Personal information
- Full name: Per Jonas Karlsson
- Date of birth: 2 January 1986 (age 39)
- Place of birth: Stockholm, Sweden
- Height: 1.85 m (6 ft 1 in)
- Position: Defender

Youth career
- 1991–1997: Vasalund
- 1998–2003: AIK

Senior career*
- Years: Team / Apps / (Gls)
- 2003–2022: AIK / 349 / (2)
- 2006: → Väsby United (loan) / 0 / (0)
- 2007: → Åtvidabergs FF (loan) / 27 / (1)
- Total:  / 376 / (3)

International career
- 2001–2003: Sweden U17 / 8 / (0)
- 2004–2005: Sweden U19 / 13 / (0)
- 2007–2009: Sweden U21 / 15 / (0)
- 2010–2015: Sweden / 2 / (0)

= Per Karlsson (footballer, born 1986) =

Swedish footballer

Per Jonas Karlsson (born 2 January 1986) is a Swedish former professional footballer who played as a defender. Making his senior debut for AIK in 2003, he made a club record 455 appearances for the club and helped the team win the 2009 and 2018 Allsvenskan titles. He won two caps for the Sweden national team between 2010 and 2015.

==Club career==
He came through the ranks of Solna club Vasalunds IF and was picked up by AIK as a teenager. After coming through the academy at AIK he secured a regular starting-spot at AIK in late 2004, but broke his leg in beginning of 2005 against Väsby United which ruled him out for much of that season. When he became fit again he was loaned out to Väsby United, a feeder club to AIK, for the 2006 season. However, he broke his arm this time and wasn't able to play any matches for them. During the 2007 season he was loaned out to Åtvidabergs FF in Superettan and was finally able to play a whole season. During 2008 he once again became a member of the regular starting eleven at AIK, which he had lost after his leg fracture in 2005.

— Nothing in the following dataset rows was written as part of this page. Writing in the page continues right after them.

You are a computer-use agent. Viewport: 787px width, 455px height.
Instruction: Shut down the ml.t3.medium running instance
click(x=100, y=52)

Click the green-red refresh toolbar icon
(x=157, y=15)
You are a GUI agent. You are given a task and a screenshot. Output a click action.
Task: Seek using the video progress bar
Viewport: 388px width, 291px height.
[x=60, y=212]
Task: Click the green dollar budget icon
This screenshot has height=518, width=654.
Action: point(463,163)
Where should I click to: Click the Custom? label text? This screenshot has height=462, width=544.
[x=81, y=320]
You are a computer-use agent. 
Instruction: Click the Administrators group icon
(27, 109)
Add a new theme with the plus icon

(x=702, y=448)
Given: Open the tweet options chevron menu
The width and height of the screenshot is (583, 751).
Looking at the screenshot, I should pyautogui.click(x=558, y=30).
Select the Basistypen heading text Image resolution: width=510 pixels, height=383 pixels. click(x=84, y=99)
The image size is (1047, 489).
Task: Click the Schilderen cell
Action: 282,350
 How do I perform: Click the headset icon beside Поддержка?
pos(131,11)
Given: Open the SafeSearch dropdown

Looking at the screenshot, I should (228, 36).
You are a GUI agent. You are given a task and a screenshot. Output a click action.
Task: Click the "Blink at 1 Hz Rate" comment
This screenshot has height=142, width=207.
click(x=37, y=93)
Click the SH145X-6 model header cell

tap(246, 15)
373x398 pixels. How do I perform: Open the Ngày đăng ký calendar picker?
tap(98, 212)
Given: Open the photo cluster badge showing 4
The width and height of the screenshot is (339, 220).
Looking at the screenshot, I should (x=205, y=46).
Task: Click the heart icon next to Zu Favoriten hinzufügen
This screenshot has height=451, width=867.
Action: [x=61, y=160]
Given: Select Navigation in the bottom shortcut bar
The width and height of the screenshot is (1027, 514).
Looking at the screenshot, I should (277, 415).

He played in 26 Allsvenskan games as AIK won the 2009 Allsvenskan. 9 years later, he played in all 30 games as AIK won the 2018 Allsvenskan.

On 15 July 2020 he made his 396th appearance for AIK in a 2020 Allsvenskan 1-0 win against IK Sirius, surpassing Daniel Tjernström at 395 games and setting a club record. On 28 September 2020, Karlsson made his 322nd Allsvenskan appearance, breaking Gustav Sjöberg's record for most Allsvenskan appearances for AIK.

Karlsson retired from professional football after the 2022 Allsvenskan season.

== International career ==
Karlsson was a part of the Sweden U21 squad that advanced to the semifinals of the 2009 UEFA European Under-21 Championship that took place on Swedish home soil, but did not play.

Karlsson made his senior Sweden debut in January 2010 in a friendly game against Oman. He was called up to a 2014 FIFA World Cup qualifier against Germany as a replacement for Jonas Olsson, but did not play. He won his second cap in a friendly against the Ivory Coast in January 2015.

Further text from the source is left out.